Game Development Community

Setting default values manually

by Scott Goodwin · in Torque X 2D · 07/14/2008 (8:36 am) · 2 replies

Suppose we have a component with property P having attribute [TorqueXmlSchemaType(DefaultValue = "100.0")].

If I attach the component to an object through TXB, the default value gets set (i.e., it's in the txscene file). But I want to add the component in code. The default value doesn't get automatically set. I know I could initialize the corresponding private member field _p to the default value, but I don't want to do it that way because of the possibility of the attribute default value being different (i.e., over time changing the attribute default and forgetting to make the corresponding change to the private member field).

The default value is recorded in the .txschema file. Is there an easy way to access these values and initialize the defaults in code.

Obviously, this is done somewhere in the scene loader. Before I go looking for the code, has anybody done this already or have a better solution?


Short version: I want adding a component in code to behave the same way as when it is added through TXB.

#1
07/14/2008 (12:33 pm)
Here's a first try at this. I'm not sure it correctly handles all the possibilities (since I don't know what the possiblities are! Only guessing based on the schema exporter). This seems to handle simple cases such as [TorqueXmlSchemaType(DefaultValue = "100.0")]. Not sure about if other attributes are handled correctly or if inheritance is a factor. If anyone has further insights, please let me know.

The idea is when you create a component in code, you can pass it to the Initialize method below and it will find and apply property DefaultValues declared in the attributes.

Doesn't check whether the property is public and doesn't distinguish fields versus properties.

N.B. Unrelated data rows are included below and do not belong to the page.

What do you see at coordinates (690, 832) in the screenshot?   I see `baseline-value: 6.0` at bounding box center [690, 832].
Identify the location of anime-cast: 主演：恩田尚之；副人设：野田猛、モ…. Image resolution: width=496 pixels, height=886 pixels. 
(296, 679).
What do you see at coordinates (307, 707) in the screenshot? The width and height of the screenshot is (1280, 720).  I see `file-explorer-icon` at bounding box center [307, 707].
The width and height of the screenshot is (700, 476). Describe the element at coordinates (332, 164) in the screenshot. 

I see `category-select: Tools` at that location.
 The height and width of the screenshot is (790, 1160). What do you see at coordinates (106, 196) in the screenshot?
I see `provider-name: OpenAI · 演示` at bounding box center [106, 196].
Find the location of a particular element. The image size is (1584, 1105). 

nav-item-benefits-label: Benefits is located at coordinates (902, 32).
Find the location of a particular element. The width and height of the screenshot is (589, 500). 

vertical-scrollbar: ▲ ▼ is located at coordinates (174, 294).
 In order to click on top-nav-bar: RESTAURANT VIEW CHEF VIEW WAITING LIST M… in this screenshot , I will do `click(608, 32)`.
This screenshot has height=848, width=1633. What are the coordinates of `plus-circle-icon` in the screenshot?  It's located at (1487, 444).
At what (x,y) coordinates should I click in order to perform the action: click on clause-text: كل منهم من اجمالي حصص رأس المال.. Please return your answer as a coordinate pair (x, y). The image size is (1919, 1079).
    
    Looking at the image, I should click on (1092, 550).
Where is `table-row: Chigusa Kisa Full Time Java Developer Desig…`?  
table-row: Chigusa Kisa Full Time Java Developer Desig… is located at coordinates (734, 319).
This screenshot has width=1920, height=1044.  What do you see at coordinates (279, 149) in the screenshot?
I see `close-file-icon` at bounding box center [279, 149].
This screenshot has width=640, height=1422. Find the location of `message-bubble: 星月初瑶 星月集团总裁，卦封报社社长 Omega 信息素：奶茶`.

Not sure if that's important.

Anyway, here it is:

public void Initialize(object o)
        {
            Type t = o.GetType();
            // skip anthing that isn't an instantiable reference type
            if (!t.IsClass || t.IsInterface || t.IsAbstract)
                return;
 
            // skip it unless it has a TorqueXmlSchemaType attribute
            object[] attrs = t.GetCustomAttributes(false);
 
            bool hasSchemaAttr = false;
 
            foreach (object attr in attrs)
            {
                if (attr is TorqueXmlSchemaType)
                {
                    hasSchemaAttr = true;
                    break;
                }
            }
 
            if (!hasSchemaAttr)
                return;
 
            TypeInfo ti = TypeUtil.FindTypeInfo(t.FullName);
 
            if (ti.Type.IsSubclassOf(typeof(TorqueComponent)))
            {
                List<IFieldOrProperty> fieldsAndProperties = ti.FieldsAndProperties;
                foreach (IFieldOrProperty fieldOrProperty in fieldsAndProperties)
                {
                    // retrieve XML schema attribute, if any
                    TorqueXmlSchemaType xmlAttr = null;
 
                    object[] cAttrs = fieldOrProperty.GetCustomAttributes(true);
                    foreach (object cAttr in cAttrs)
                    {
                        if (cAttr is TorqueXmlSchemaType)
                        {
                            xmlAttr = cAttr as TorqueXmlSchemaType;
                            break;
                        }
                    }
 
                    if (xmlAttr != null)
                    {
                        if (xmlAttr.DefaultValue != null)
                        {
                            fieldOrProperty.SetValue(
                                o,
                                TypeUtil.GetPrimitiveValue(
                                    fieldOrProperty.DeclaredType,
                                    xmlAttr.DefaultValue));
                        }
                    }
                }
            }
#2
07/15/2008 (1:21 pm)
Whoa! thats pretty nifty scott, I'm going to check that out!